JAKARTA, KOMPAS.com - Aning (65) mengamati detail ukiran bunga mei hwa yang ada di hadapannya.
Dia kemudian mengukir material yang bentuknya seperti plastik berwarna merah muda. Di tangannya, material itu menjelma menjadi kelopak bunga cantik.
Kelopak bunga itu kemudian dirangkai dan ditempel ke ranting buatan yang telah Aning siapkan.
Aning adalah perajin bunga mei hwa. Sejak 1982, dia menggeluti pekerjaan itu di tokonya yang berada di kawasan pecinan Glodok, Jakarta Barat.
"Sudah 42 tahun saya berdagang ukiran bunga di sini," kata Aning, Jumat (9/2/2024).
Rangkaian bunga mei hwa itu ternyata berbahan dasar plastik dan benang nilon.

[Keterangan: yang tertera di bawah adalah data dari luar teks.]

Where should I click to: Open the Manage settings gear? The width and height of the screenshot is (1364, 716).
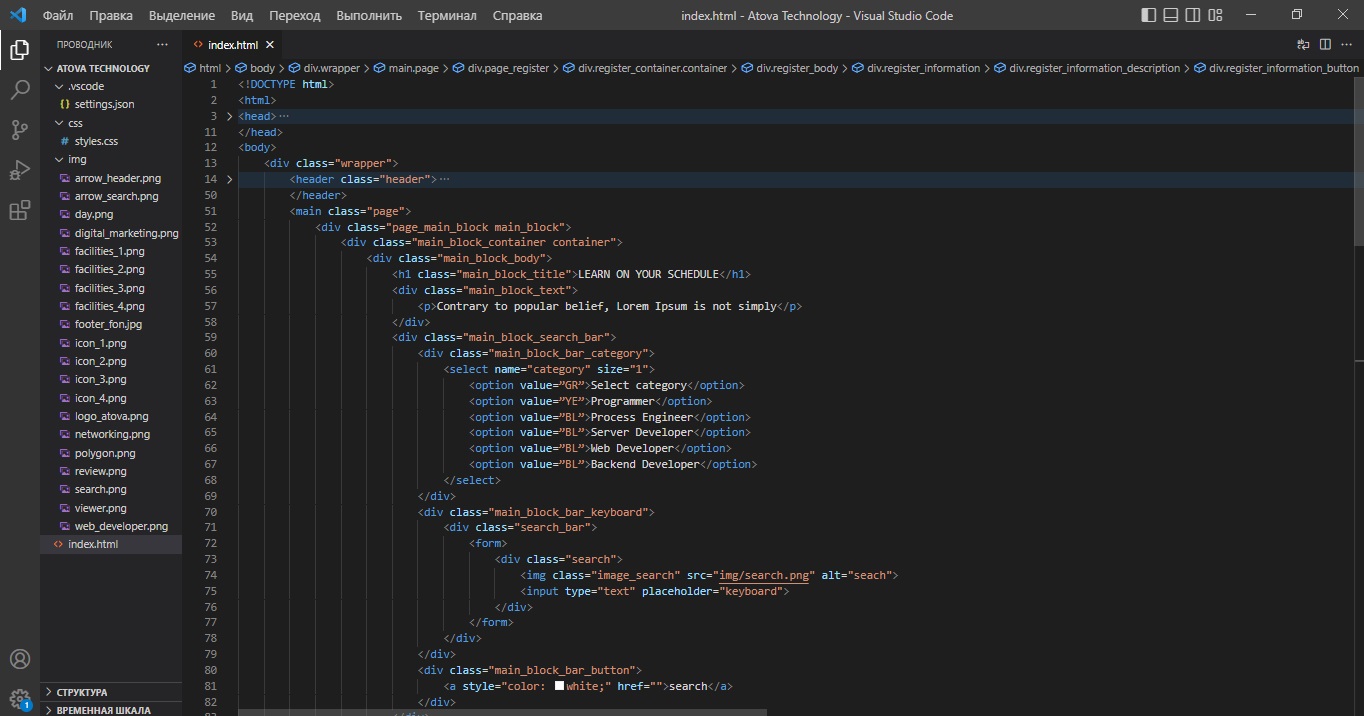click(19, 698)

Batang-batangnya berasal dari pohon jambu. Aning menempelkan ranting-ranting bunga ini menggunakan lem.
"Bunga ini dari plastik dipadu dengan kain nilon," ucap dia.
"Kalau batangnya dari pohon, ini saya tempel dengan lem tembak," jelas Aning.
Aning hanya butuh waktu satu jam untuk mengukir bunga berukuran kecil.
"Kalau yang besar juga enggak terlalu lama. Mungkin satu setengah jam," jelas dia.
Harga bunga yang ia jual pun beragam, mulai dari Rp 600.000 per ukuran pot kecil.
Untuk pot besar, ia jual seharga Rp 1,2 juta. Apabila dihiasi dengan angpau dan lentera ala Tiongkok, bunganya seharga Rp 1,4 juta.
"Mulai dari Rp 600.000 yang kecil, kalau lengkap ada hiasannya itu Rp 1,4 juta," imbuh dia.
Momen Imlek di setiap tahun tidak akan ia sia-siakan. Pasalnya, Aning hanya bisa berdagang selama satu bulan.
Satu harinya sekitar 10 pesanan bunga ukiran masuk. Bahkan, tidak hanya warga Jakarta yang memesan.
Kata Aning, pemesan bunganya rata-rata dari perusahaan maupun kantor. Namun, ada juga pembeli individual.
"Biasanya 10 pesanan setiap hari. Itu juga bukan hanya orang Jakarta saja. Ada dari Palembang, Kalimantan, dan Sulawesi. Kan dari perusahaan gitu," ujar Aning.
"Ada juga yang seorangan sih, biasanya dipajang di rumahnya," tambah ia.
Hasil penjualan kotor Aning per harinya bisa mencapai Rp 10 juta.
"Dihitung-hitung ya Rp 10 juta dapatlah. Tapi kotor ya," jelas Aning.
Pada momen Imlek tahun ini, ia mengatakan pesanannya naik 50 persen dari tahun sebelumnya.
"Sesuai shio naga katanya hoki ya. Alhamdulillah penghasilan naik," tutur Aning.
Di luar momen Imlek, ia berdagang buah di Gang Kalimati dekat kawasan pecinan.
Namun, semua usahanya ini sudah diwariskan ke anak-anaknya. Ia kini tinggal di Surabaya bersama kerabat untuk menikmati masa tua.
"Habis Imlek ini, saya pulang ke Surabaya. Dulunya dagang buah di Gang Kalimati karena saya asli sini. Sekarang semua diwariskan ke anak-anak," papar Aning.
"Anak saya 16, ada tiga yang bisa mengukir bunga ini," tambah dia.